Photo by Taekwonweirdo/Flickr (Creative Commons)
Even Dylan Brody would like this turkey.
(Dylan Brody is a writer and performer.)
Thanksgiving is always a difficult time for me because I am, by nature and by habit, an ingrate. For years I avoided Thanksgiving get-togethers and I believed it was because I did not like turkey. It was only well into adulthood that I realized I just didn't like what my grandmother used to do to turkey.
Every year my family would pile into the station wagon and drive to Lakewood New Jersey where my grandmother would turn a Butterball into bird-shaped particle board. I remember hours of chewing and I remember thinking that holiday food was supposed to make one salivate, not absorb all the moisture from one's mouth. A slab of my grandmother's turkey could have been used to dehumidify the Brooklyn-Battery Tunnel.

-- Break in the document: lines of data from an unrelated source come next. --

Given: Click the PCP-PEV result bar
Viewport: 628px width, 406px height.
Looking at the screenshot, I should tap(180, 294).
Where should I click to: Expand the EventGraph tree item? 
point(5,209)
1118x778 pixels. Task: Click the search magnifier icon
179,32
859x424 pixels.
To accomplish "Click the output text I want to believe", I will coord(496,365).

At the end of the holiday weekend, we'd all get back into the car and as we pulled away my father would say, "Well. That was relatively painless." Halfway home we would stop somewhere for lunch and, after days of politely rejecting Grandma's offers of left-over turkey shard sandwiches, I would have a grilled cheese sandwich and a bowl of tomato soup. It was my favorite meal of the year.
A few years ago, I went to a holiday gathering I thought it might be good for my career to attend. That's right. I'm that guy. While everyone else is hip-deep in holiday spirit, I'm just hoping to book some gigs for after the New Year. In any case, there was turkey at this party and in an attempt to look like a civilized human, I ate some and found out that I don't hate it. I had seconds.
Just as I was beginning to think I was getting the hang of the whole Thanksgiving deal, my host introduced the highlight of his evening. Everybody present would take a moment to state what he or she was thankful for. I hate audience participation. I don't sing-along. I don't clap on two and four. When I was a kid and we went to a State Theater production of Peter Pan, I wouldn't pretend my applause could help save Tinkerbell's cloying, shimmery, fictitious life. I was perfectly happy to let her darken and die.
Don't get me wrong. I'm not bitter. I just don't believe in artificial sweeteners. There are things in the world I feel thankful for, but they are personal things that I don't feel like telling a roomful of acquaintances just because somebody's turned basic human gratitude into a holiday-specific party game. So after a few people shared their saccharine feelings about health and the love of their families or whatever idiocy they spouted, it got to be my turn; I said, "I'm thankful that at that very first Thanksgiving everybody ignored the one wise, old Native American woman who kept saying, 'don't feed them. If you feed them, they'll never leave.'"
Everybody at the party glared at me. Apparently the gratitude game, when played properly, is utterly humorless. My wife squeezed my hand reassuringly and I knew that none of these people was going to be calling to offer a job over the next couple of months.
Yesterday I got an e-mail invitation to a big Thanksgiving dinner party in the Hollywood hills. I asked my wife if she wanted to go eat turkey with some Network and Studio executives this year. She said she'd rather just stay in, watch a movie and have grilled cheese. I nearly wept with gratitude.